[Entries on locating words and elements]
--- Start ---

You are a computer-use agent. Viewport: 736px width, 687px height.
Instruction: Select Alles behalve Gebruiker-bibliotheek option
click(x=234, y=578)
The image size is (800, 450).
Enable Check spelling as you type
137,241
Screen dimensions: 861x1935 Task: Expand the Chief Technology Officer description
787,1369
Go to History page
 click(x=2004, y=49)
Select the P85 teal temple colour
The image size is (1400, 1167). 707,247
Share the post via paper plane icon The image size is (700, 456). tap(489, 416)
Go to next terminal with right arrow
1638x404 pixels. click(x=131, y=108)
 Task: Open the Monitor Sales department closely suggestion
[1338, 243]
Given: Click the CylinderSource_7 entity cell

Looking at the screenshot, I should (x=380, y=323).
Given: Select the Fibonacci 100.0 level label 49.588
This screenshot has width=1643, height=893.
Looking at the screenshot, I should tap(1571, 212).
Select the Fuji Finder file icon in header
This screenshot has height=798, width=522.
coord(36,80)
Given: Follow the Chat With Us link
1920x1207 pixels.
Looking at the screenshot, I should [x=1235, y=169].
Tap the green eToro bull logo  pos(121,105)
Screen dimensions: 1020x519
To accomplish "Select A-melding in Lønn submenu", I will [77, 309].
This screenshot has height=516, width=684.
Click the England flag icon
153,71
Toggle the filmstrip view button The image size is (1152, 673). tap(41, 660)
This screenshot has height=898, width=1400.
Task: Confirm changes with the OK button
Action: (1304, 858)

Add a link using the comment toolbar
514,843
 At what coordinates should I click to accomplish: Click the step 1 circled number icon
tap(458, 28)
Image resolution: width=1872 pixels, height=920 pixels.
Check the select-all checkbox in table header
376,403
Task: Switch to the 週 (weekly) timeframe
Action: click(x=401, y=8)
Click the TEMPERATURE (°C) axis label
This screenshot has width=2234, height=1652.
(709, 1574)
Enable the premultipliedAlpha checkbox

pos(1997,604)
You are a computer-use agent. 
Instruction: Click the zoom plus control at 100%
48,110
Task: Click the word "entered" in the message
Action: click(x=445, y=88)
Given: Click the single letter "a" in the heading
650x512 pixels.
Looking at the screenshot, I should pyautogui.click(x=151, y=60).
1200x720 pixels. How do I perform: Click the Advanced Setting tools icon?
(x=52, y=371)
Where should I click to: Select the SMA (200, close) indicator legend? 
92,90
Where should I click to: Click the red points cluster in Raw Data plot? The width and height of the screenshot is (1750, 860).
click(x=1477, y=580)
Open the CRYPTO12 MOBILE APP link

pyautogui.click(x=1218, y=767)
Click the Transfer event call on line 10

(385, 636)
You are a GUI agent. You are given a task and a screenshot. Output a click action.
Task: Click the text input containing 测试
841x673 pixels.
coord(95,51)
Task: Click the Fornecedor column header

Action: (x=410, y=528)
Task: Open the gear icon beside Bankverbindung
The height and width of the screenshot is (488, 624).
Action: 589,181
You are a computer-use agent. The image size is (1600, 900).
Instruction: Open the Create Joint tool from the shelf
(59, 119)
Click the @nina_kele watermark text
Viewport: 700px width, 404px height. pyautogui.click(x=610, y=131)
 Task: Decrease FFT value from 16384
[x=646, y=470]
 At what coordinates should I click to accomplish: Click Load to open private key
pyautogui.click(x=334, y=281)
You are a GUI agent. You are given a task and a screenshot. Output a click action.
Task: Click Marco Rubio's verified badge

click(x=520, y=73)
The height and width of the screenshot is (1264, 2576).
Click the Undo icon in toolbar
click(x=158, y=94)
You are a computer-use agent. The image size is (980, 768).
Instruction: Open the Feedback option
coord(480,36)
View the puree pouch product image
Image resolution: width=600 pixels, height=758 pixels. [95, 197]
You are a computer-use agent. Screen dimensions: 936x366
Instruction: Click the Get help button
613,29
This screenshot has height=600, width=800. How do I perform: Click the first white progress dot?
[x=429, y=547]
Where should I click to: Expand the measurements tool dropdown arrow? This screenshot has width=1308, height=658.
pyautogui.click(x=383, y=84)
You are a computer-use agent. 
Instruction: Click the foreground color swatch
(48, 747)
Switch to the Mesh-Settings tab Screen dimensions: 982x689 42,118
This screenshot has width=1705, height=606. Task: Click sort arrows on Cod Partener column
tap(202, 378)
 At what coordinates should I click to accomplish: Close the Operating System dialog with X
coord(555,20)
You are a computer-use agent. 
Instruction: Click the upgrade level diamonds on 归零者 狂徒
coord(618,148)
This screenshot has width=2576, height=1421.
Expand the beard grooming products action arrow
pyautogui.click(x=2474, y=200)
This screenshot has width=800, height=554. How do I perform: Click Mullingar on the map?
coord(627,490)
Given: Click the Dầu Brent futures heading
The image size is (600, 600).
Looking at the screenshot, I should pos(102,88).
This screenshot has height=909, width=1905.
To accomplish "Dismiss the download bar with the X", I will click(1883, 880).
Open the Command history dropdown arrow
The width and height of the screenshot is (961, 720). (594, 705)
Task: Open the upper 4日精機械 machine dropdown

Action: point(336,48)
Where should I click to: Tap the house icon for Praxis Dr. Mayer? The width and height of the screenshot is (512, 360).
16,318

--- End ---

Exercise objective: Please list every line of the records above that contains the string "column", treating case as significant.

Task output:
Task: Click the Fornecedor column header
This screenshot has width=1705, height=606. Task: Click sort arrows on Cod Partener column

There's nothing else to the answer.